Red mage is obtained in the area after Anchiem. 

I think vodkasmizmar is referring to a different dragon for a different sidequest. xD


----------



## vodkasmizmar (Mar 12, 2014)

Oooh, sorry! I didn't know there was an earlier dragon quest. Yeah, I'm talking about the vampire dragon quest. Sorry for the confusion!


----------



## BellManAC (Mar 12, 2014)

How is this game? I'm looking for a new 3DS title! This seems new and interesting, would you guys recommend it? I'm looking for a game that I can put at least 50+ hours into..


----------



## windfall (Mar 12, 2014)

vodkasmizmar said:


> Oooh, sorry! I didn't know there was an earlier dragon quest. Yeah, I'm talking about the vampire dragon quest. Sorry for the confusion!
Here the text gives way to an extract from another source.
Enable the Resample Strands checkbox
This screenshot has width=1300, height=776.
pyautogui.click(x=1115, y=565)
No worries, I was confused about it earlier too lol. The rainbow thread dragon felt so long ago xD



BellManAC said:


> How is this game? I'm looking for a new 3DS title! This seems new and interesting, would you guys recommend it? I'm looking for a game that I can put at least 50+ hours into..
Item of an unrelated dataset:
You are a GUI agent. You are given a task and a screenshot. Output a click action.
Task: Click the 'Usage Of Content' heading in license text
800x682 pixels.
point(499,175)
It really depends: what kind of games do you like? 

I've put in more than 50 hours into it so far personally (playing on normal mode), and I'm not done yet. I'm not sure what the average play-time is, though.


----------



## BellManAC (Mar 12, 2014)

I like free roam games... have ACNL, Pokemon Y, Dream Team and Ocarina of Time! Do you think this would fit my style? Or would you suggest something else? I'm currently looking at LM Dark Moon and Link Between Worlds...haven't really looked into this game.


----------



## windfall (Mar 12, 2014)

This game is sort of free-roam. There's a set story line, but there are also side-quests you can do to unlock new job classes. They're optional (but highly recommended). 

You can check out the trailer or some gameplay videos on youtube to see if it suits your style. The combat is turn-based (but it's more intense than Pokemon). 

I actually haven't played LM or ALBW, so I can't really compare BD to them, but BD isn't really like the other games you posted either >_>

edit: Forgot to mention. There's a demo for Bravely Default on the eshop, so you should check it out if you're interested in the game! If the combat is a bit confusing, feel free to post and I'm sure someone will help you out  

In this thread, there were some posters who did not enjoy the demo, but liked the game. The demo kind of throws you in randomly, whereas the game will ease you into understanding the job/ability system.


----------



## Alienfish (Mar 13, 2014)

vodkasmizmar said:


> Oooh, sorry! I didn't know there was an earlier dragon quest. Yeah, I'm talking about the vampire dragon quest. Sorry for the confusion!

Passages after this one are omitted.